How are we to separate Singer’s sexual abuse from the completely false scene of drunken sexual abuse that he fabricated and inserted into Freddie Mercury’s life?
It’s difficult to learn that a work of art that you love, especially one that’s made you feel seen, has been made by a monster. In fact, learning this is an experience that women and queer people disproportionately go through (though it also bears highlighting that plenty of queer critics did not feel seen). If you’re a queer person who was moved by this film, or perhaps by the gay allegory in Singer’s X-Men films, I don’t want to take those feelings away from you. Yet, acknowledging the man behind those works, no matter how inconvenient, is a responsibility. For example, when I brought up David Bowie I should’ve added that he has also committed statutory rape. It’s much too easy to gloss over, to forget, to excuse, when it’s an artist that you like, and indeed one that means a lot to you. However, Bowie’s death makes his case much easier. Singer, by contast, is alive, raking in residuals and already in talks to make his next film. Expressing sympathy for the survivors of his crimes and avoiding his future projects is the only proper way to respond to learning the facts.
The improper way is to make excuses, to try to poke holes in the accusations, to mention that he was fired from the set (technically true, though he’s still credited as the film’s sole director), and to say we must separate the artist from the art. Even ignoring the fact that Bohemian Rhapsody is a film about documenting the personal circumstances that led to the writing of Mercury’s songs (in other words, connecting the artist to the art), the film’s quality and falsehoods can be directly charted to its authors. How are we to separate Singer’s nondescript, cheap visual style from his on-set laziness? How are we to separate the choppy and baffling editing from the fact that Singer left the set before completion? How are we to separate the (untrue) portrayal of Mercury as a badly behaved genius from the badly behaved wannabe behind the camera? How are we to separate Singer’s sexual abuse from the completely false scene of drunken sexual abuse that he fabricated and inserted into Freddie Mercury’s life?

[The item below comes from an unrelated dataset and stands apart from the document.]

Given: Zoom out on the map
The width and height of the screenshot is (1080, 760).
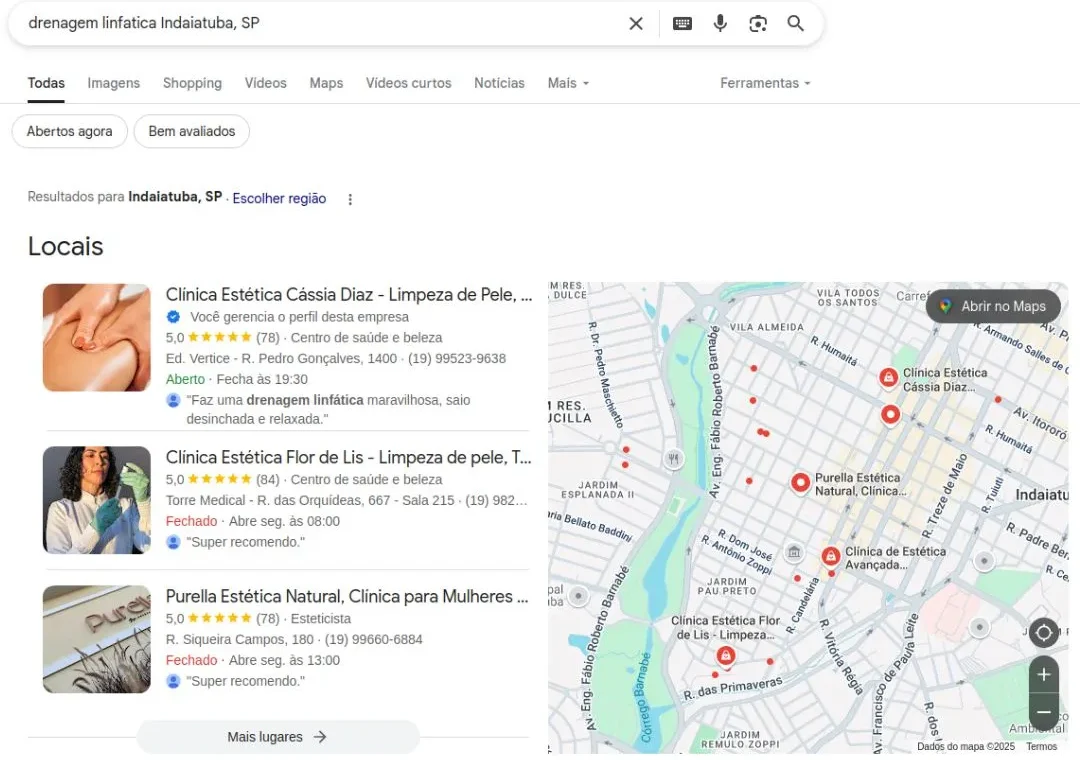Looking at the screenshot, I should pyautogui.click(x=1044, y=711).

All that context raises the ultimate question: how can you honestly review a film that is, itself, a document of systemic abuse? How can you accurately judge the emotional and aesthetic quality of a work of art when that art exists as a force to bring more evil into the world? It wouldn’t merely do to state that Bohemian Rhapsody is the worst film of 2018 or even the worst film I’ve seen since I started writing for The Bull and Bear. It won’t be enough to state that it’s more incoherent and formally baffling than Gotti, more tasteless and outrageous than Life Itself, and an even greater object of disposable trash than The Cloverfield Paradox and Fifty Shades Freed and Death of a Nation. Yes, I’ve seen all those films, and they’re all the result of filmmakers trying and failing to make something worthwhile. This film is nothing but a monument to laziness and complacency, and in this year, in this industry, complacency is complicity.
Fantastically well-said! Thank you for sharing and shedding light on this oft-ignored topic!